Sure enough, when we looked at Israel’s data for export stats in 2014, Malaysia was the third largest importer of Israeli mechanical and electrical goods behind China and the US, with our trade valued at USD1.4 billion while Vietnam’s was at number five with USD568 million. However, this changed in 2015 when Israeli exports to Vietnam jumped more than threefold to overtake Malaysia’s spot in third place, before our imports dropped further in 2016 likely reflecting the move by Intel to Vietnam.
Of course, Malaysia’s recent trade history with Israel was less a direct relationship between them and us, and more just the result of decisions made by Intel which is based in the US. Still, this is one example of economic cooperation between Israel and Malaysia that has been going on despite the Minister for International Trade and Industry, Datuk Seri Mustapa Mohamed saying that Malaysia has no economic ties with Israel.
And really, that’s been the case for a bunch of other countries that don’t have diplomatic relations with Israel too. Saudi, whose relationship with Malaysia is at “an all time high“, has been reported to be engaging in talks with Israel to establish economic and diplomatic ties. Although the talks have been hush-hush and Saudi has denied the news possibly due to there being an Arab league boycott of Israel, the reports say that Saudi is considering letting Israeli companies do business in their country and giving Israel’s airlines permission to use their airspace.
But Saudi’s relationship with Israel may be less about them liking each other and more because they both dun like Iran. Other neighboring countries such as Egypt and Jordan actually have FULL relations with Israel, even though it was Egypt who first pressured Malaysia to not friend-friend with Israel. Turkey, who Malaysia has a strategic partnership with, recently signed an agreement with Israel to repair their relationship, six years after Israeli commandos killed ten Turkish activists who were trying to deliver aid to Palestine.
Closer to home, Indonesia has built substantial ties with Israel in areas such as big data and agricultural technology. Trade between the two countries are estimated to be between USD400-500 million, although Indonesia has been iffy about establishing diplomatic relations with Israel for pretty much the same reasons as us with regard to Palestine.

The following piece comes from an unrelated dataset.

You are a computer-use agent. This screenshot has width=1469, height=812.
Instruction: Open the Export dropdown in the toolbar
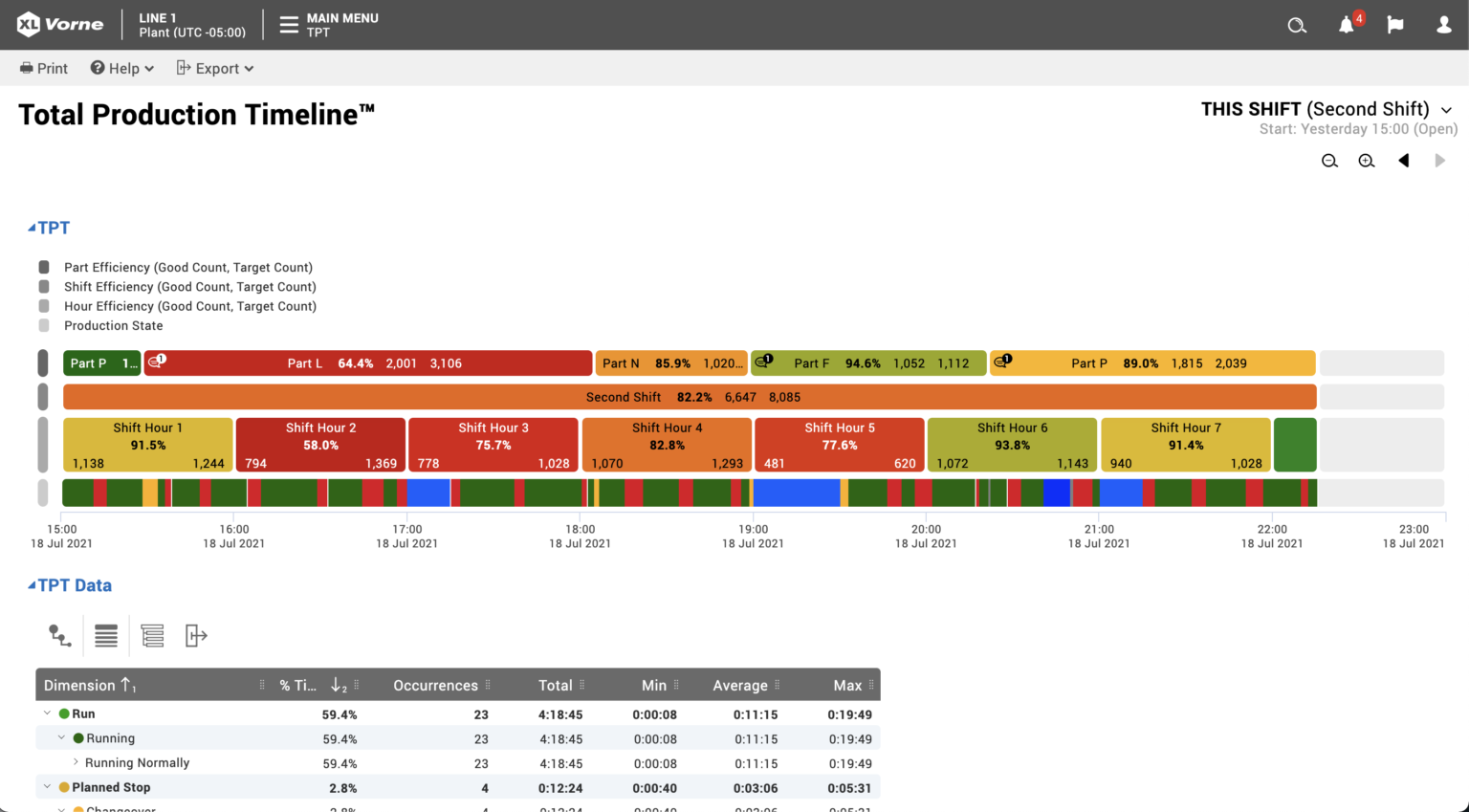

Still, despite the political unpopularity of Israel among Indonesians, the relationship has been quietly growing with the help of various organizations aimed at boosting cooperation between the two.
All things said, Malaysia and Israel will probably not have ties anytime soon
With the recent backlash by Malaysians against the Israeli delegation that were in KL, and the trade relationship between Israel and Malaysia moving to Vietnam instead, there doesn’t appear to be any political or economic reason for things to change between our countries. Until the Israeli-Palestinian situation improves, Malaysia will probably not want to have anything to do with Israel and it doesn’t look like things are getting any better over there.
For now, David Roet wondered whether it was wise for Malaysia to continue boycotting Israel, especially since doing so would prevent Malaysia from having any influence with Israel as they would much rather take advice from friends rather than enemies. But for Malaysia to change its current foreign policy strategy in the Israeli-Palestinian conflict to try something different, we would first probably need to be able to be ok with letting Israelis into the country without getting a n g e r y.